Judy giggled. "You're going to have to work for it. I took up the platform."

"That what? Oh, yeah! What the hell did you do with it?"

She showed him the boards under her bed and he took them to the closet. In a moment, he had them re-laid and stepped onto them.

'I'll go first. Just in case you slip."

At the bottom of the ladder, he raised the lever that opened the panel into the library cupboard. Together, they crowded into the tiny closet while he closed the panel, then he pushed the door of the cupboard open and stepped noiselessly out.

He whispered to her. "Stay here while I see if anybody's out there."

She peeked, watching him move along the bookcase with a quick, silent stride. His confident carriage suggested he had little concern over anybody's being in the library. He didn't even stop to peer around the end of the shelves before stepping into the open. But he came to a sudden, startled stop the moment he had cleared the protection of the "stacks" and jerked abruptly back behind them. Slowly and cautiously, he backed toward Judy. Before she could question him, he put his finger to his lips and shook his head. He held her hand and waited without a word. Soon, they heard the main door close and Lowell released a great sigh.

"Jesus, Mary and Joseph! Almost blew it!"

"You didn't think anybody would be here, did you."

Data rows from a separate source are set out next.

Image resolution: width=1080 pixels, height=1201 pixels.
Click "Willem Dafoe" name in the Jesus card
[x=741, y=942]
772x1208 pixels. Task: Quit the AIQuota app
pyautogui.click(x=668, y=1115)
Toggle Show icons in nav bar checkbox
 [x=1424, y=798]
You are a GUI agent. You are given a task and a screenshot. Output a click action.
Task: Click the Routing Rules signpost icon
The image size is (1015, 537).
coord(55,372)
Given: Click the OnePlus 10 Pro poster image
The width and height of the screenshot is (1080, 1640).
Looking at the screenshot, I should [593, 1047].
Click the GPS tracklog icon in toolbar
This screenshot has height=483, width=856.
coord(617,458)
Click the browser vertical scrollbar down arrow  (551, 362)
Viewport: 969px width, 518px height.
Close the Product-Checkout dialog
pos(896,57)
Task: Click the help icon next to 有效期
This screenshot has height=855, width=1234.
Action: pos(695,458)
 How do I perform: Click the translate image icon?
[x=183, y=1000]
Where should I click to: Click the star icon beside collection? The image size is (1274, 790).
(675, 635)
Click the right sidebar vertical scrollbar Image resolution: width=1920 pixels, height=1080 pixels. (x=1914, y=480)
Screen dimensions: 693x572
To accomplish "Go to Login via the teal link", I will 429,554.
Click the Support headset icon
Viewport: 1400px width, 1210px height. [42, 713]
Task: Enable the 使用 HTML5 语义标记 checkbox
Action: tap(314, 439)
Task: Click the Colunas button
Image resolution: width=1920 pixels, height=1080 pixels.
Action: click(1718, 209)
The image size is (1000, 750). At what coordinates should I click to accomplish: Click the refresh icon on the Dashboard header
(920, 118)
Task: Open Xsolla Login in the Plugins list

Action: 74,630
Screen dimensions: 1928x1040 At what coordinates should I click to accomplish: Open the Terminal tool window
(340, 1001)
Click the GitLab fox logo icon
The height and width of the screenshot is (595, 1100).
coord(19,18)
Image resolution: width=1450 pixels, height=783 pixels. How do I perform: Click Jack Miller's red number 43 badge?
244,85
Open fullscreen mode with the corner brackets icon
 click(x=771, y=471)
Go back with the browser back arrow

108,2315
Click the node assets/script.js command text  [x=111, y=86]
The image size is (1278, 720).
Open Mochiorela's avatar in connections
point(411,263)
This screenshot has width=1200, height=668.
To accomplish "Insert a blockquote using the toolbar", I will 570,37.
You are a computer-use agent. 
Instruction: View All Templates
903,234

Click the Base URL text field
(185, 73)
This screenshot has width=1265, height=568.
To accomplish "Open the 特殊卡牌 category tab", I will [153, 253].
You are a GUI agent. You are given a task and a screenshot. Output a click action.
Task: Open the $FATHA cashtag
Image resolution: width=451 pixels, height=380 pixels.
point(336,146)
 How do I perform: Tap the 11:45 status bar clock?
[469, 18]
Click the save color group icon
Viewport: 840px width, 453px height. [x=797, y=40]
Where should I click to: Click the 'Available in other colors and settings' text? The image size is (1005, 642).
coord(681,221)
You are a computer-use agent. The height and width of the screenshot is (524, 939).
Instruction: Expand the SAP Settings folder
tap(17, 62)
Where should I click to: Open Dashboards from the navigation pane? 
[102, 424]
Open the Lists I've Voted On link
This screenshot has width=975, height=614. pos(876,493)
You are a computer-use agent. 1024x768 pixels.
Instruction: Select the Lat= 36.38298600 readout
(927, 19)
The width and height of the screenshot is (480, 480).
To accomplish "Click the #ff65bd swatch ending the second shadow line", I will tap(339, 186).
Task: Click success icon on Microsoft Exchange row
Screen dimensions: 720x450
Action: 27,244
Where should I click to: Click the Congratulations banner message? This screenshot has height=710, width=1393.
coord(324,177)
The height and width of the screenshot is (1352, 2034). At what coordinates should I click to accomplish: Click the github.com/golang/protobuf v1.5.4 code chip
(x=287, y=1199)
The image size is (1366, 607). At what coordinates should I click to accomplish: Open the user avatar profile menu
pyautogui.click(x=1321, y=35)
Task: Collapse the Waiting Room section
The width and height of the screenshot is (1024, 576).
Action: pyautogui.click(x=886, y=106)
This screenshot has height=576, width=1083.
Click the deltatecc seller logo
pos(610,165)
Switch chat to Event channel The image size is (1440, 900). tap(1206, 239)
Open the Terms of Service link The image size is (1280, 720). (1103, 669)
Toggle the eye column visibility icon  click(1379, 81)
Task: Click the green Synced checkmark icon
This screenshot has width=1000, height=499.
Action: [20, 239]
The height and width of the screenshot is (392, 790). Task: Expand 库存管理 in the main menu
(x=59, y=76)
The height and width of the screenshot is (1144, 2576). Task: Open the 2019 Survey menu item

"No." He grinned ruefully. "That Goddamn Mike! Son of a bitch looked right at me! Damn good thing he's so wrapped up in his own thoughts! Didn't even see me ... just picked up whatever it was he wanted out of the desk and started out."

"He didn't even see you?" she asked in disbelief.

He laughed. "Look right at me! Not a flicker of awareness. Can you imagine that?" He squeezed her hand. "Be with you in a second. We don't want any visitors." And he left her, going to lock the doors.